::: Vorliegender Text :::
Auch wir hatten viele verklärende Bilder im Kopf, als wir unsere zehnmonatige Weltreise planten, mit Tibet als Höhepunkt. Ein reiseerfahrenes Frauenpaar in den besten Jahren im wohlverdienten Sabbatical – Jobs, Katze, Wohnung goodbye! Mit minimaler Trekkingausrüstung (wir hatten auch für warme Länder gepackt, Nepal, Indien und die Andamanen, Neuseeland und Französisch-Polynesien) starteten wir im August 2011. Bald war uns klar: Tibet ist eine Herausforderung! Es unterscheidet sich in vielerlei Hinsicht von einer normalen Rucksackreise: die extreme Höhenlage und die Auswirkungen der Höhenkrankheit; willkürlich erlassene Einreiseverbote und vor allem die Reisebedingungen in einem besetzten, geknebelten Land, das um seine Freiheit kämpft. Alle Reisen nach Tibet müssen durch eine staatlich lizensierte Agentur organisiert werden, ein Reiseführer als ständiger Begleiter ist Vorschrift. Und – was diesen Bericht am meisten prägt: Obwohl Tibet mittlerweile über eine Eisenbahn und einzelne geteerte Straßen verfügt, wird jede Reise jenseits der Hauptstadt zwangsläufig zum Abenteuertrip. Selbst erfahrene TrekkerInnen und Outdoor-Reisende sehen sich mit extremen Situationen konfrontiert.
::: Aufgeführte Einträge :::
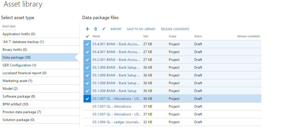Open the Process data package (7) list
Viewport: 287px width, 128px height.
22,112
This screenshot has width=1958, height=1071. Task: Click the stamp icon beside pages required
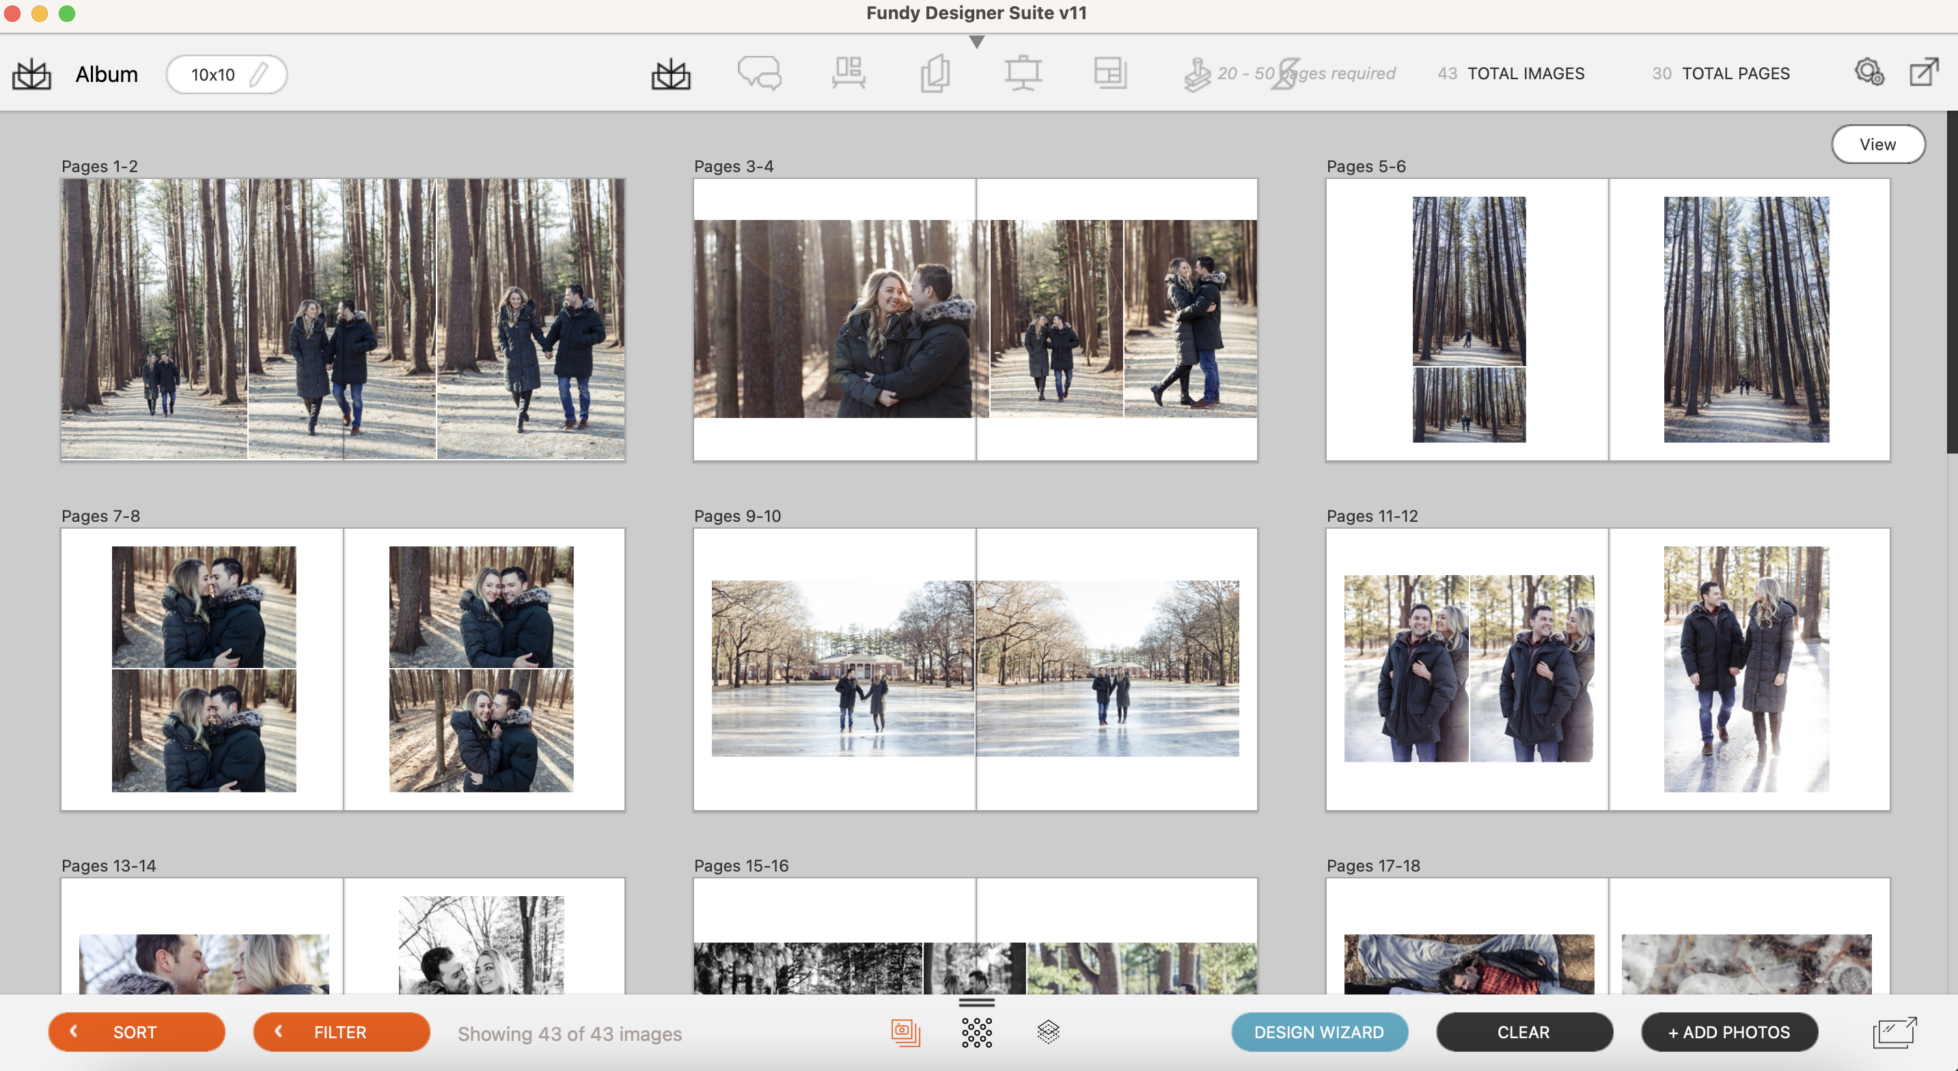click(x=1196, y=75)
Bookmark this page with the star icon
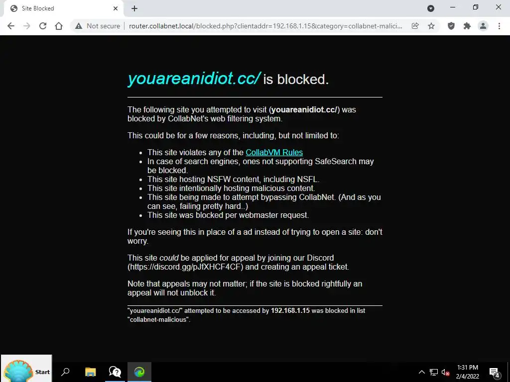The width and height of the screenshot is (510, 382). 431,26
:::
_Arbeitsanweisungen_
• A. Welche warmen Länder zählt der Reisebericht über Tibet in der Klammer auf, für die ebenfalls gepackt wurde?
• B. Gib alle Zeilen der Auflistung unverändert wieder und lass die Bilder dabei weg.

_Lösungen_
• A. Nepal, Indien, die Andamanen, Neuseeland, Französisch-Polynesien

• B.
Open the Process data package (7) list
Viewport: 287px width, 128px height.
22,112
This screenshot has width=1958, height=1071. Task: Click the stamp icon beside pages required
click(x=1196, y=75)
Bookmark this page with the star icon
The width and height of the screenshot is (510, 382). 431,26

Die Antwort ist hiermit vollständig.